Kitaplar Sürekli Yazılar Kitap Söyleşileri |
3 Ocak 2011
Aysever ve Faraç Yazıma Tepkiler Üzerine...
Sevgili dostlarım, sonuç tam beklediğim gibi oldu.
Çok sevdiğim ve saygı duyduğum, ama birbirlerinin düşüncelerine ters konumlara
düşmüş olan iki değerli genç dostum için yazdığım yazı her iki taraftan da tam bir
yaylım ateşine tutuldu.
Tabii bu sert eleştirilerin bir nedeni de Mehmet Faraç'ın Cumhuriyet'le
ilişkisinin kesilmesi olayıydı; pek çok okur olayın sadece bu yönü üzerine odaklanmış,
bana eleştiri yöneltiyordu.
Oysa bırakın Faraç'ın ilişkisinin kesilmesine katılmayı, yazı zaten
bu olaydan önce kaleme alınmıştı.
Odatv alıntılayıp yayınlayınca, yazım normalde beni izlemeyen kişilere de
ulaştı; onların eleştirileri daha da sert oldu. (odatv'ye yazıma verdiği önem
için teşekkür ediyorum.)
Yazıyı yazmaktaki asıl amacım bu iki genç arkadaşımın fikirlerini tartışmak değil,
bireysel olarak sahip olduğu değerleri vurgulamaktı.
Ama artık cepheleşmenin, kamplaşmanın had safhaya ulaştığı, ulaştırıldığı ülkemizde
galiba kimsenin bunları görecek hali yok:
Varsa yoksa kendi fikirlerine uygun görüşleri savunanlar ve karşı görünenler...

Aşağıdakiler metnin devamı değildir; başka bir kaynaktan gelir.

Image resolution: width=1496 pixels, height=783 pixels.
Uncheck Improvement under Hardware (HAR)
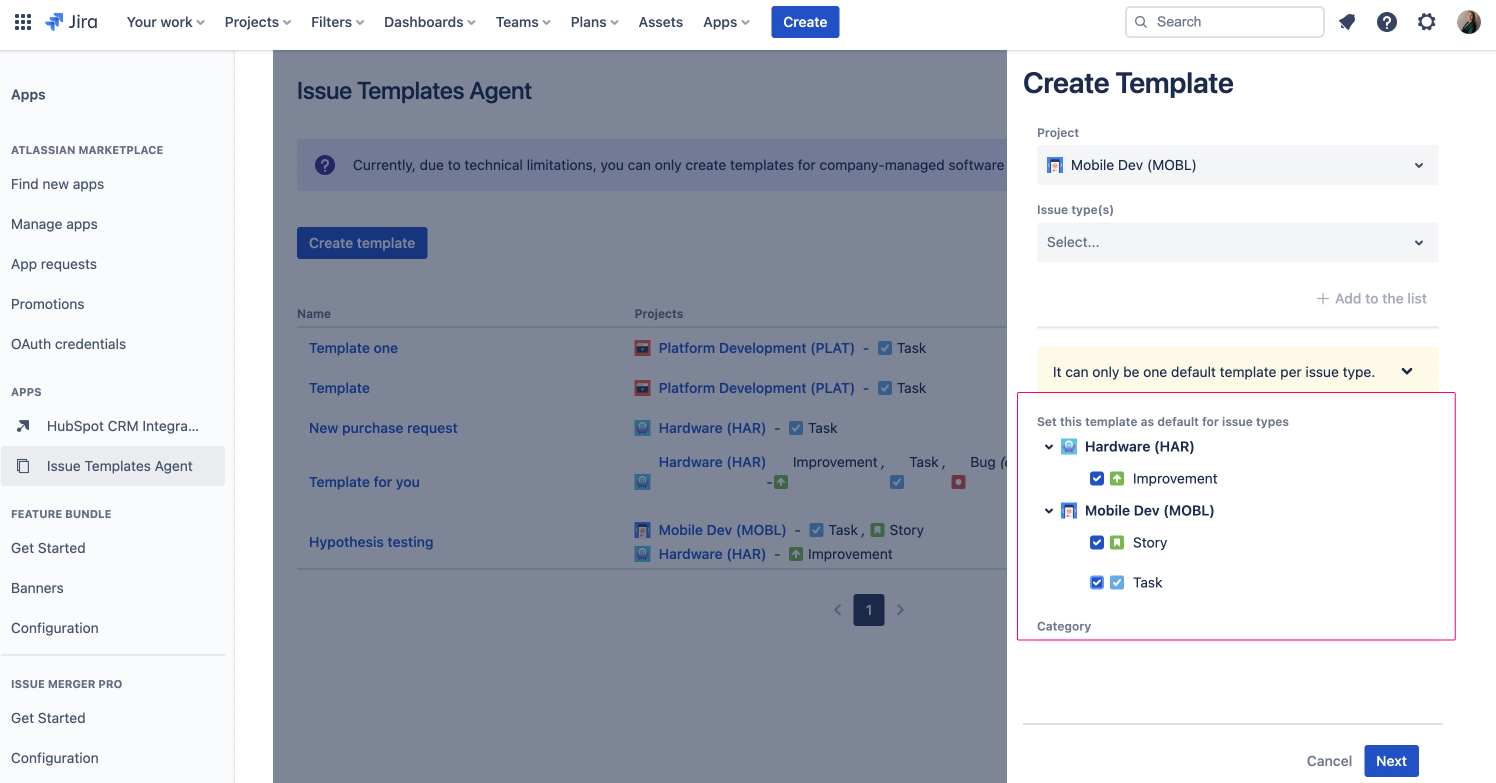tap(1097, 478)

Kimse başkalarının değerlerine önem vermiyor, hele hele hiç (moda deyimle)
empati yapmıyor.
Odatv'ye gönderdiğim ve onların da yayınladığı açıklamamda, bu yazının
Faraç'ın gazete ile ilişkisinin kesilmesinden önce yazıldığını belirttim ama,
tabii bu noktaya kimse önem vermedi...
Oysa biraz dikkat edilse, yazının amacı daha iyi anlaşılabilirdi:
Yazıyı aslında Cumhuriyet gazetesini değil, Cumhuriyet Halk Partisi'ni
düşünerek yazmıştım.
CHP, bir kitle partisi; içinde partinin temel görüşlerine ters düşmemek kaydıyla
orta-demokrat-sol yelpazenin her rengi olabilir.

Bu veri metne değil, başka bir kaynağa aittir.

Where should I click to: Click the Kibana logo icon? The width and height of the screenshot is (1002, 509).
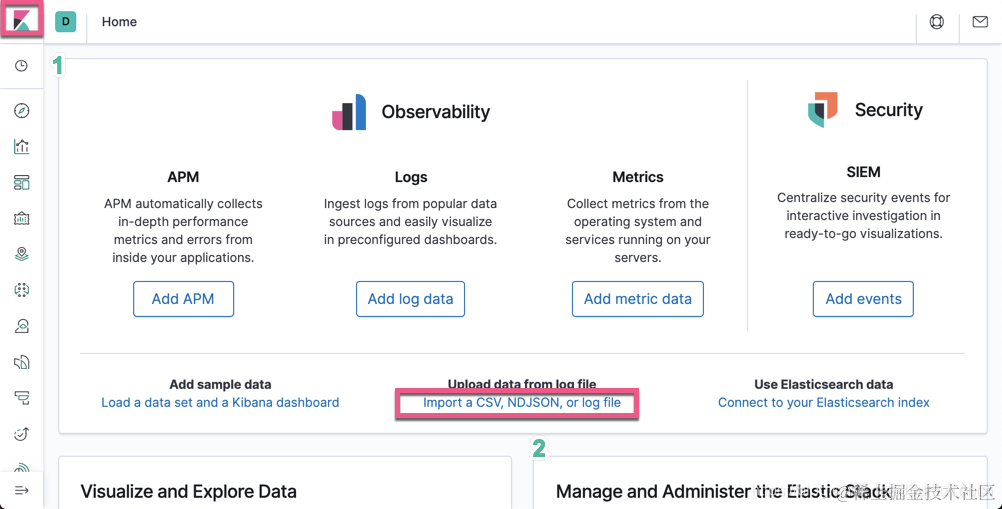pos(21,21)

Üstelik Kılıçdaroğlu yakaladığı rüzgarla bir hayli yol almış görünüyor;
"Demokratik düzenin korunması" amacına dönük olarak, "Korku İmparatorluğuna"

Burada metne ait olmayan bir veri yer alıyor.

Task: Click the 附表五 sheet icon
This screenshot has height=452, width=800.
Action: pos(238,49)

karşı olan herkesle bir işbirliği havası seziliyor, ki bence bu işbirliği doğru bir seçim
stratejisini yansıtmakta.
Yazıma gelen eleştiriler daha çok "uzlaşmacılık" teması üzerinde yoğunlaşmış,
benim "ne şiş yansın ne kebap" gibi yaklaşım sergilediğim üzerinde odaklanmıştı;
ne kadar yazık, ne kadar yanlış!
Yazı düşünceler değil, kişiler üzerinde odaklanmıştı; sahip oldukları yaklaşımların
doğruluğu yanlışlığı değil, bireysel değerleri ön plana çıkarılıyordu...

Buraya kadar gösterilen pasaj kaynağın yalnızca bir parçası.